Learning how to do a green harvest in Piemonte.

 We are settled in Piemonte after traveling for over four months visiting different wine regions and visiting our favorite producers. I have enjoyed every part of this adventure but the real reason we are here is to work the harvest. 

I followed my winemaker (LC) around yesterday and I learned how to cut for a green harvest. I also visited our vineyards in Barbaresco and in Asti. I was taught how to taste the grapes for analyzing the skins for color, and seeds for tannins. It seemed like I ate my weight in grapes but I did get an understanding of the different clones, soil, affect the pH, sugar content and total acid content. 

According to Wikipedia, a green harvest is the removal of immature grape bunches, typically for the purpose of decreasing yield.
 Green harvesting is a relatively modern practice most often used to produce fine wine.

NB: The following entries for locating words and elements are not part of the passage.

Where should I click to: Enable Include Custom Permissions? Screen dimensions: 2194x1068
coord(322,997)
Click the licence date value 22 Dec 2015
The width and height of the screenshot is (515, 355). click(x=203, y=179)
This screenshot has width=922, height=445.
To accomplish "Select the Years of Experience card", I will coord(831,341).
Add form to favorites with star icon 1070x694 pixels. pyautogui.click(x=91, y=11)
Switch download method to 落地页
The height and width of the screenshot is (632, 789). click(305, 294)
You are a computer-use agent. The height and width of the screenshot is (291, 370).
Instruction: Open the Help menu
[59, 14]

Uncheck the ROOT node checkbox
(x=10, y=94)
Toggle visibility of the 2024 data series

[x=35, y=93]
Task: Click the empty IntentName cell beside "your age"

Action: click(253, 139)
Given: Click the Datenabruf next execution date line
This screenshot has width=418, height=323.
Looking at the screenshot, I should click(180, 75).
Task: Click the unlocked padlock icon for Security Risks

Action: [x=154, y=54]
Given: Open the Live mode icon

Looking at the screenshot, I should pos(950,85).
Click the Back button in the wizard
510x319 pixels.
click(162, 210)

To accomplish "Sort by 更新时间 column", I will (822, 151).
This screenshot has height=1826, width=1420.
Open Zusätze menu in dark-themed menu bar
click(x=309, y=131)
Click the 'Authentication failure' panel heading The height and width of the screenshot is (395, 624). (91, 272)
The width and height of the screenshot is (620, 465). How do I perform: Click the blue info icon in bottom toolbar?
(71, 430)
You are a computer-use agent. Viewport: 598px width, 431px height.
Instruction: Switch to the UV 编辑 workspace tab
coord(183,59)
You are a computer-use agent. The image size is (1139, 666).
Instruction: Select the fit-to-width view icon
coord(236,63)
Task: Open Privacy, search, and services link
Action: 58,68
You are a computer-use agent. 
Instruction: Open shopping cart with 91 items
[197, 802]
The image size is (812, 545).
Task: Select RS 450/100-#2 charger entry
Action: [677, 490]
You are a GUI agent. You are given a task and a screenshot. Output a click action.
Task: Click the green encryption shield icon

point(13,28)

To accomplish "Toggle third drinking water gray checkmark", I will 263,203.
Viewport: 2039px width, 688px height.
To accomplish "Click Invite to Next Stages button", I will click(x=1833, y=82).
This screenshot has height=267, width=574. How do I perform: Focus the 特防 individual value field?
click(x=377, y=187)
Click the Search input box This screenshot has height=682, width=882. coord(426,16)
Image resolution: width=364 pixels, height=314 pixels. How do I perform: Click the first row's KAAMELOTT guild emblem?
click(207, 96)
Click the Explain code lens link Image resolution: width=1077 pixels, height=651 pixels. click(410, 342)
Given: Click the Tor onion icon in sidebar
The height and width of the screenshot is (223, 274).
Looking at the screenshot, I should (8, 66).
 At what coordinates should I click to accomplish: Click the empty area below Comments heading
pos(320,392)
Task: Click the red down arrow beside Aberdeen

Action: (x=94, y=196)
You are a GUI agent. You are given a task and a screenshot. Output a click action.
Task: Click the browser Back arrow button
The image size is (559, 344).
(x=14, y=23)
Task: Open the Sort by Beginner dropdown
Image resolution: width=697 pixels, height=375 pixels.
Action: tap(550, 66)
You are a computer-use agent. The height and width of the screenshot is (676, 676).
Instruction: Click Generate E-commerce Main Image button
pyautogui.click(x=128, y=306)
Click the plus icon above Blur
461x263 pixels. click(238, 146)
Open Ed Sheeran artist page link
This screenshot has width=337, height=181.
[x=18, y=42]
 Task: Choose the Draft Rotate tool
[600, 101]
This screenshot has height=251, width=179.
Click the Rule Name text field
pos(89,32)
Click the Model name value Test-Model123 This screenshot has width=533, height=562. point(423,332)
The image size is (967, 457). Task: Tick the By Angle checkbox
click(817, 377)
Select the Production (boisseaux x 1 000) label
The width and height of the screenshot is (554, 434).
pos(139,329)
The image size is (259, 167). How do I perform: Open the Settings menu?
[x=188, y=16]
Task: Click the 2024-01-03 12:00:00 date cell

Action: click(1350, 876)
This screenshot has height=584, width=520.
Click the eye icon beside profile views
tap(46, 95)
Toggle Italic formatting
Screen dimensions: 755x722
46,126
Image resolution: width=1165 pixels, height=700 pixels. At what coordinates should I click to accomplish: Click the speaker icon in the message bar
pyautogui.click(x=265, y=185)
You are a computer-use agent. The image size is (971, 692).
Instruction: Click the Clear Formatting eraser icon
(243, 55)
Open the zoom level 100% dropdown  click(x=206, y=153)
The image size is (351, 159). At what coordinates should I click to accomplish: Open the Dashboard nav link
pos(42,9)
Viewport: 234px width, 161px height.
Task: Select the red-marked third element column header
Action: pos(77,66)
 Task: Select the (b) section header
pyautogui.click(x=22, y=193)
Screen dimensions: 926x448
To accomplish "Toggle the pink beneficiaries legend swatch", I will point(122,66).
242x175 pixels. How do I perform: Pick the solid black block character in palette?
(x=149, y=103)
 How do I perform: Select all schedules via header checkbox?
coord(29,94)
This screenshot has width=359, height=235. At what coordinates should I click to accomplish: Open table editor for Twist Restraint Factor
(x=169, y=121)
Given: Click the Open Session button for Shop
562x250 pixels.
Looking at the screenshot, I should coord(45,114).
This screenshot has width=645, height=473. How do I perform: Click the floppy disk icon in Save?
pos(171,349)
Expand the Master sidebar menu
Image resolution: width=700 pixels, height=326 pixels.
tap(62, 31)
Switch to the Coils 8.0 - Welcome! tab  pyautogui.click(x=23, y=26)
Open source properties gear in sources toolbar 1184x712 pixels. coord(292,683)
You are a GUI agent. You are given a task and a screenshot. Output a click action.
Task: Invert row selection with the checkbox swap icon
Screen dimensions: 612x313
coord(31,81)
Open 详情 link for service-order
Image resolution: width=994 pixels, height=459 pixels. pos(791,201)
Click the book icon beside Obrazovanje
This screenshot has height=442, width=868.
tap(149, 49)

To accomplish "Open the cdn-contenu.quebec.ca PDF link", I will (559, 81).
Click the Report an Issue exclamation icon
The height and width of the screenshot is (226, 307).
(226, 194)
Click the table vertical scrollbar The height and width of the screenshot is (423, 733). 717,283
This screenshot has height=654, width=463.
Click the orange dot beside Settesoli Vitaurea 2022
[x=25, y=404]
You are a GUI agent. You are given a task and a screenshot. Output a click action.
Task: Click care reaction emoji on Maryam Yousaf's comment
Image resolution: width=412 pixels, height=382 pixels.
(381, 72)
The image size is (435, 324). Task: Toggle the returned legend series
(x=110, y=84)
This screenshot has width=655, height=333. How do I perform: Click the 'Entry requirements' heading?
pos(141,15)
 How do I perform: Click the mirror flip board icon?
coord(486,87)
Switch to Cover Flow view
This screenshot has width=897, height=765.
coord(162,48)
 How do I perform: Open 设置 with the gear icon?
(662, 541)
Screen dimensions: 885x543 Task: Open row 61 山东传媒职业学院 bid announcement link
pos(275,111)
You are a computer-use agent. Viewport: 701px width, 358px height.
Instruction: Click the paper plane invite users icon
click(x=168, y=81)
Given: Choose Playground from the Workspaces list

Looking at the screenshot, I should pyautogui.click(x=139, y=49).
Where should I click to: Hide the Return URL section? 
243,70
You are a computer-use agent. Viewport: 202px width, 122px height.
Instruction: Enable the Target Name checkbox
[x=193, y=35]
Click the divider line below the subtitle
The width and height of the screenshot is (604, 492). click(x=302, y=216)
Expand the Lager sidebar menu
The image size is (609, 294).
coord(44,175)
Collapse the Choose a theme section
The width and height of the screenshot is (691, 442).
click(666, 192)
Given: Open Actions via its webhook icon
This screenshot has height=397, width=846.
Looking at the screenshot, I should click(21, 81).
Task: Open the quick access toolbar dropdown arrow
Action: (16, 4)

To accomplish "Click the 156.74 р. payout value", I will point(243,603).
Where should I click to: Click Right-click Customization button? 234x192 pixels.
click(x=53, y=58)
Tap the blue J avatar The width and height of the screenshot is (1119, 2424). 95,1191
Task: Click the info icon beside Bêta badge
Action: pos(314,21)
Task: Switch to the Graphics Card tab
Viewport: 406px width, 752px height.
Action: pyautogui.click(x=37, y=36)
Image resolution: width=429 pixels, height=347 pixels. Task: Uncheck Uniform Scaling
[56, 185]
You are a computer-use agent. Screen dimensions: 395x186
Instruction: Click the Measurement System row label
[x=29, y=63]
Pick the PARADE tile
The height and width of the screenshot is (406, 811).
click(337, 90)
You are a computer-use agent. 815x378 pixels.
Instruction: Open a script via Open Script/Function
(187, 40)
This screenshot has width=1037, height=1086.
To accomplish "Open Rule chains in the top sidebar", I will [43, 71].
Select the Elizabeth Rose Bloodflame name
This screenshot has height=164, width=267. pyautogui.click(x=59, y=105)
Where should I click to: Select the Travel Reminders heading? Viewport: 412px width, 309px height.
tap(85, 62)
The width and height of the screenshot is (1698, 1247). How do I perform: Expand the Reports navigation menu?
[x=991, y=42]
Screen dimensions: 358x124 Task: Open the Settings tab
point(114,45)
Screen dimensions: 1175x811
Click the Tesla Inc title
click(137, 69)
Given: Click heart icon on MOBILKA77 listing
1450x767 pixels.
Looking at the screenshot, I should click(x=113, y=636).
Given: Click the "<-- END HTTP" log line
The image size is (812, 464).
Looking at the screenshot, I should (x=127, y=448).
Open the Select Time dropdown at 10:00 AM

Removing the tiny, immature grapes while they are still green induces the vine to put all its energy into developing the remaining grapes.
 In theory this results in better ripening and the development of more numerous and mature flavor compounds. In the absence of a green harvest, a healthy, vigorous vine can produce dilute, unripe grapes.

 I was taught that it is important to have one cluster per cane and no more than six clusters per vine. You also need to factor where the grape cluster is positioned. For example if there are two cluster on a cane you would leave the grapes that are closer to the base because it tends to receive more energy. 

The art of deciding which grape cluster gets the cut and how many to leave.

The unlucky bunches. (a few bottles of wine)

80 year old Nebbiolo vine. 

One of my many offices.  (Lazzarito vineyard in Serralunga d'Alba)

This is at the beginning of the morning which started a 6:45 am but by 3 in the afternoon I had drunk four bottles of water, was drenched in sweat, had stepped in mud, was followed by bees, and had walked in a few spider webs. To me, it was a perfect day!

Would you believe that the next two photos are two separate vineyards by very well known producers (I will not reveal their names, but I was shocked.) Both are planted with barbera but it is unbelievable that Vineyard #1 is so overgrown.  

Vineyard #1 is in need of some TLC.

Vineyard #2 

Moscato grapes.

Dolcetto grapes.

Fresh from the garden next to the Lazzarito vineyard. Fresh zucchini, zucchini flowers, melon, and hazelnuts.